Enter Model Details
- Model name: Provide a name for your model.
- Source: Specify the source from which the model will be fetched. You can choose from:
- HuggingFace Model Hub – Provide the repository name (e.g.,
creator/model-slug). - AWS S3 – Enter the S3 bucket path.
- GCP GCS – Enter the Google Cloud Storage bucket path.
- Public URL – Provide a publicly accessible model download link.
- HuggingFace Model Hub – Provide the repository name (e.g.,
- Path: Enter the path to the model file or directory (e.g., openai/whisper-large-v3-turbo.)
Cloud credentials (Required for AWS S3 or GCP GCS)
Provide your cloud credentials (Secret) to enable secure access to private storage buckets.
Provide your cloud credentials (Secret) to enable secure access to private storage buckets.

Getting your model path from HuggingFace
Getting your model path from HuggingFace
- Visit huggingface.co.
- Use the search bar to find the desired model. (e.g., “whisper-large”)
- Click on the model you want from the search results. (e.g., openai/whisper-large-v3-turbo)
- Copy the model path displayed at the top of the page (e.g., openai/whisper-large-v3-turbo) for use.

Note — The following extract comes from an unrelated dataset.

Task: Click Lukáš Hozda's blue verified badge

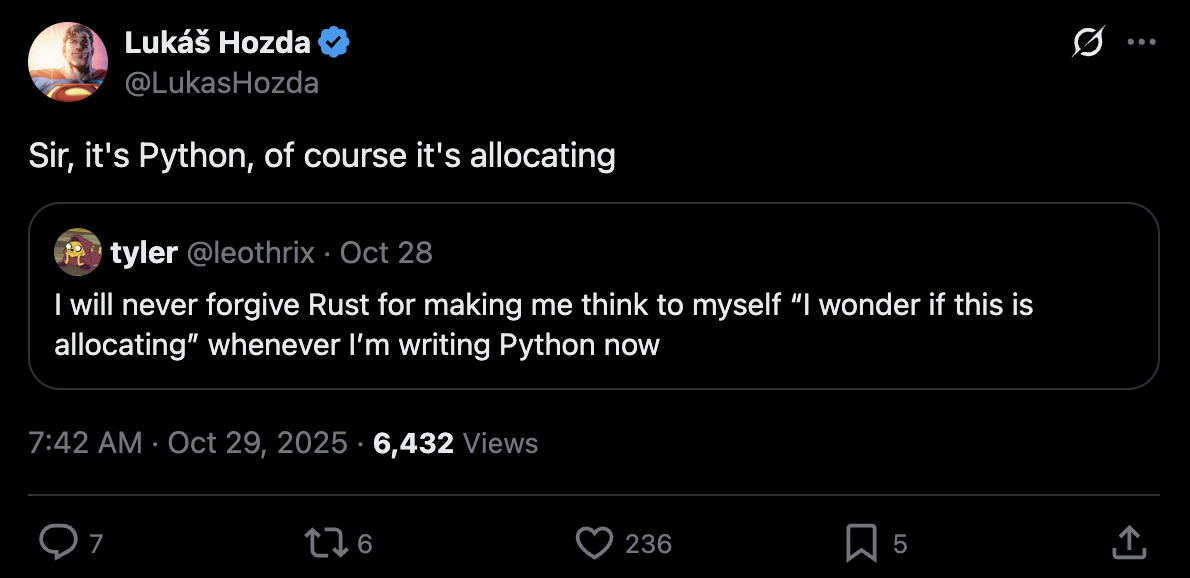Action: tap(334, 41)
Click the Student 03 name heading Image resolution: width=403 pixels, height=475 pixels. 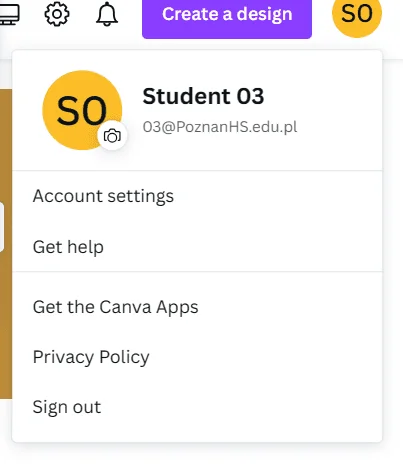(203, 96)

The model path on HuggingFace follows the format: creator/model-slug.
Optimizing Infrastructure
- Configure the infrastructure to optimize the model’s performance, such as selecting the appropriate compute resources and optimization techniques.
Choosing Your Infrastructure
You can choose where to compile and optimize your model based on your set up and preferences:
- BYOC (Bring Your Own Cloud): Select this option if you want to use your own infrastructure and resources for compilation. Select the Cloud Accounts that was previously added under the Cloud Accounts section within Integrations.
- Simplismart Cloud: Select this option to use Simplismart’s managed infrastructure for faster and more efficient optimization.

Configuration
- Select the desired quantization format: FP16, FP8 or AWQ (based on your performance and resource requirements)
- FP16: Offers higher precision and accuracy, but requires more GPU memory and compute power.
- FP8: Provides faster inference and reduced memory usage, with a minor trade-off in numerical precision compared to FP16.
- AWQ (Activation-aware Weight Quantization): Reduces model size and memory usage with minimal impact on accuracy, making it suitable for resource-constrained environments.
- The optimization, model, and pipeline configurations are auto-filled based on the details provided earlier. You may modify them if required to suit your deployment needs.
- Finalize the model’s configuration by setting any additional parameters or preferences required for deployment.